Allagoptera arenaria is relatively short, reaching about 6 feet (1.8 m) tall. The plant is moneoecious, with male and female plants in distinct spirals in the same spike. The leaves emerge right out of the ground from a subterranean trunk that is rarely visible, and grow in a swirling pattern, spreading out on different and seemingly random planes. There are 6–15 bright green to silvery green pinnately compound (feather-like) leaves 2–6 ft (0.61–1.83 m) long, with each leaflet about 2 ft (0.61 m) long. Its fruits are yellowish green and shaped like small coconuts, about 1 inch (25 mm) long and 0.5 in (13 mm) in diameter.

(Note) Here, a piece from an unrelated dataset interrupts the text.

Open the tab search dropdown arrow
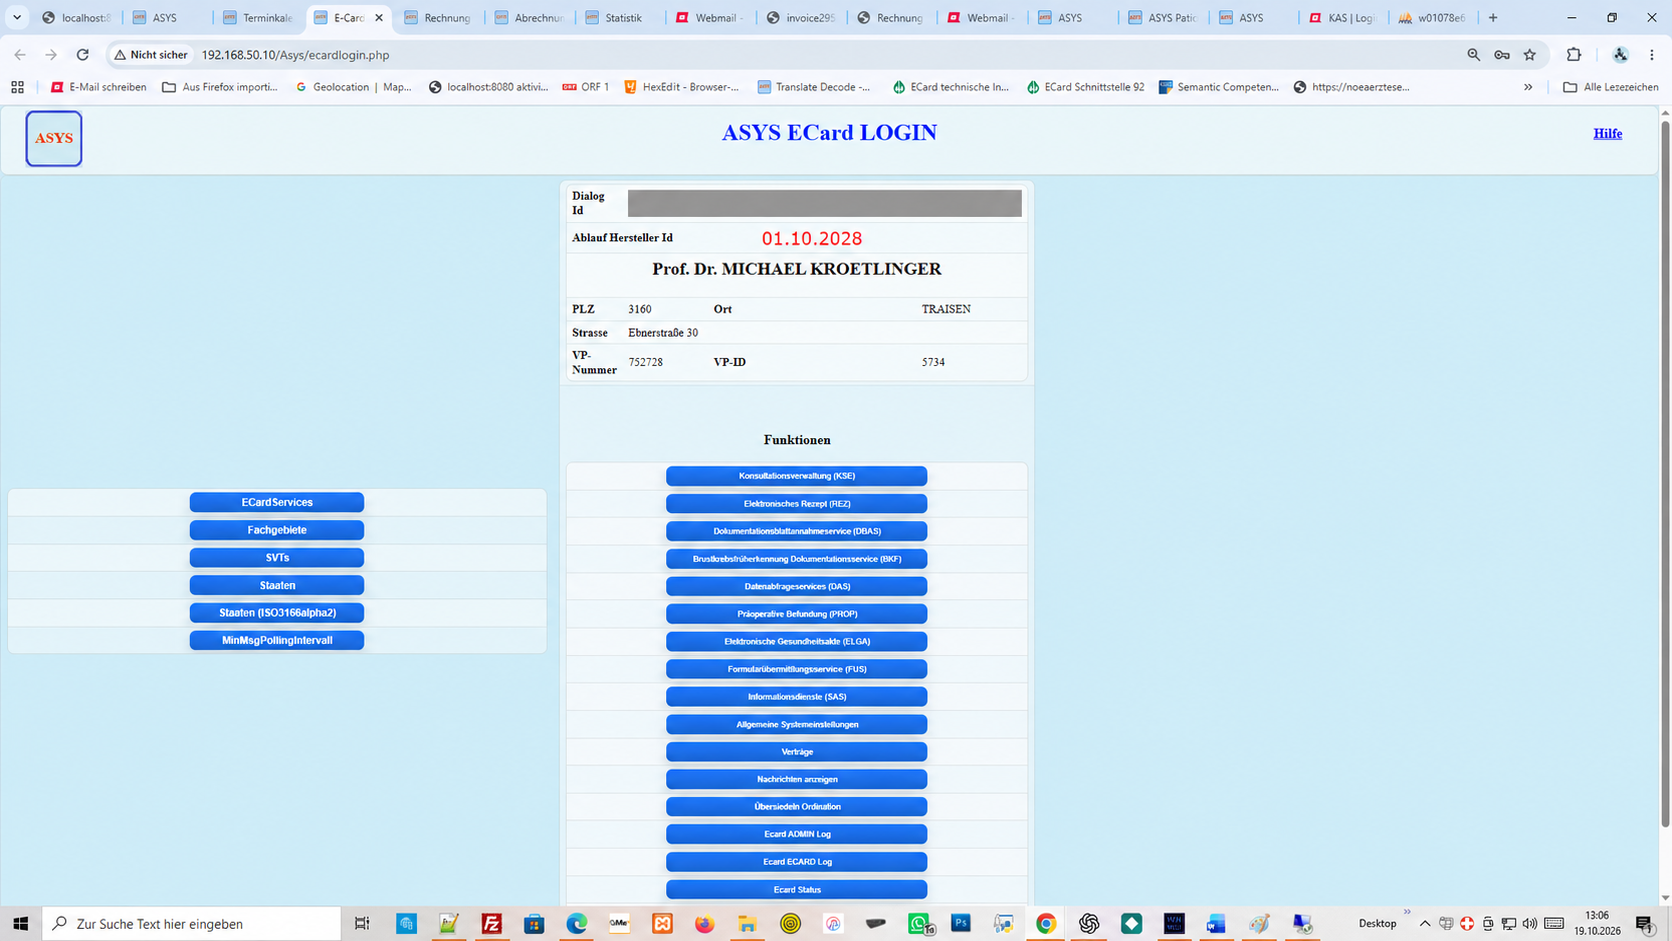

The generic name of the seashore palm, Allogoptera, comes from the Ancient Greek words αλλαγή (allage), meaning change, and πτερόν (pteron), meaning wing, and refers to the swirled, changing pattern of the feathery leaves. The species name, arenaria comes from the Latin, for "sandy" or growing in sandy sites.

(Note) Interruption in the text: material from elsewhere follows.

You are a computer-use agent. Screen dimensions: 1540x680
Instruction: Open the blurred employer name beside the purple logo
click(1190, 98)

Allagoptera arenaria is cultivated extensively in South America for the edible fruits which are eaten fresh or made into a drink or jam. The leaves are used to make baskets and other woven objects.
Allagoptera arenaria is one of the best palms for beach and coastal situations in subtropical and tropical settings. It requires moderate to full sunlight and is used as a beach screen, being very tolerant of extreme coastal and beach exposure, as well as salt spray. In its native environment, the seashore palm is highly tolerant of poor soils that have good drainage, thriving in soils that are thoroughly moist. Considered a slow grower when it is young, the seashore palm propagates by seeds and responds well to fertilizer and water.